Setting the (temperature) record straight in the Northwest Territories
The hottest days on record in the N.W.T. are not the official hottest days on record
It was hot at the end of June throughout much of the Northwest Territories, but no all-time, territory-wide weather records were broken, at least not officially.
During that heatwave a temperature sensor at the Fort Smith airport recorded 39.9 C.
That June 30 temperature could have been a record for the N.W.T., but it's not been made official because it's based on data from the wrong temperature sensor.
The official hottest day registered in the Northwest Territories remains 39.5 C in Deline on Thursday, August 6, 2015. That Deline record broke the previous record of 39.4 C recorded in Fort Smith on July 18, 1941, something that has escaped notice on some fronts.
Whaddya mean 'wrong temperature sensor'?
Fort Smith has two weather stations. There's an Environment Canada climate station — built and maintained to exacting World Meteorological Organization standards — and a NAV Canada temperature sensor at the Fort Smith airport that isn't.
The Environment Canada sensor generally provides official temperature records, but it was preoccupied on June 30.
Sara Hoffman, a meteorologist with Environment and Climate Change Canada in Edmonton, told CBC that it had gone into a routine diagnostic self-check late that afternoon. The good news is that the sensor works fine.
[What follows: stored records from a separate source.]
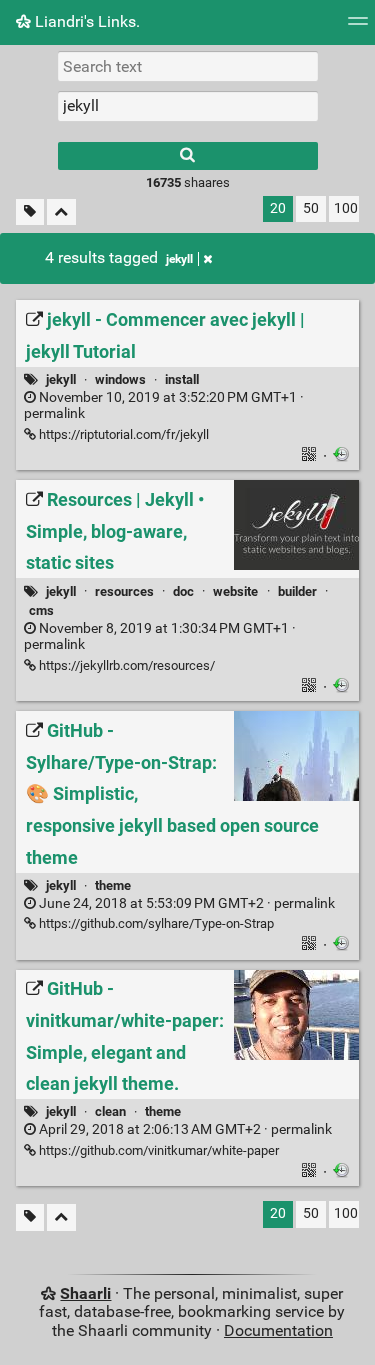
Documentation (278, 1330)
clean (110, 1111)
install (182, 379)
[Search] (188, 156)
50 (311, 208)
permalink (164, 406)
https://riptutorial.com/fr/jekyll (122, 434)
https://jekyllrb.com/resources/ (125, 665)
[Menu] (358, 27)
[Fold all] (61, 212)
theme (113, 885)
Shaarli (85, 1293)
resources (124, 591)
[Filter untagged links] (30, 212)
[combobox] (188, 106)
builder (297, 591)
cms (41, 610)
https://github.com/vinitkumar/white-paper (157, 1150)
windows (120, 379)
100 (346, 208)
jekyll (179, 259)
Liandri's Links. (85, 21)
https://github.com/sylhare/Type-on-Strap (155, 923)
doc (183, 591)
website (235, 591)
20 (278, 208)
The bad news is that it didn't record the temperature during the hottest part of the day.
"So ... at this time, we don't have an official value or daytime high for June 30, 2021," Hoffman said.
"What we can do is use the NAV Canada site as an estimate of the daytime high ... but that estimated value would not go into records or establish a record for the territory."
The 39.9 C recorded at the Fort Smith airport is also the temperature reported in Environment Canada's historical weather data online, but with the caveat that it's based on incomplete data.
The Environment Canada climate station for Fort Smith did record 38.6 C on June 30, but that's not official either because of the self-diagnostic routine that turned the sensor off.
"Because the data is missing an hour, we unfortunately have to go through a process of quality control to see whether or not we can accept the data before it will make its way into our database," Hoffman said.
Hotter day that doesn't count
Unofficially, it's been hotter in the territory — on July 20, 2002, a volunteer-run weather station at Rampart River recorded 40.6 C. This would have been the hottest day ever recorded in the N.W.T, but Environment Canada quality control experts had concerns.
"They were unable to unequivocally rule it [the recording] out, but they couldn't find data to corroborate it," Hoffman said. "We can't say that's an official record."
So officially, and for the record, the N.W.T. hot weather records are: Deline with 39.5 C on Aug. 6, 2015; Fort Smith with 39.4 C on July 18, 1941; and Fort Simpson, with 38.8 C on July 9, 2010.
But unofficially, temperatures hit 40.6 C at Rampart River in 2002, and on June 30 in Fort Smith it was 39.9 C.
So it was hot, what's the big deal?
Those high temperatures in Fort Smith were unusual for June.
The average temperature for June 30 is 23 C. That makes temperatures pushing 40 degrees on that day an anomaly. And it surpasses the previous high for the day by several degrees.
"The previous record for June 30 in Fort Smith was 31.7 C and that was set in 1955," Hoffman said.
The heatwave that hit the southern part of the territory was part of the widely reported heat dome now considered a one in 1,000-year event. Hoffman said scientific consensus blames human-caused climate change for the intensity of the heat.
"I can't think of a single other event where we've been able to say, 'The intensity of this event would not have been at this level had it not been for climate change,'" Hoffman said.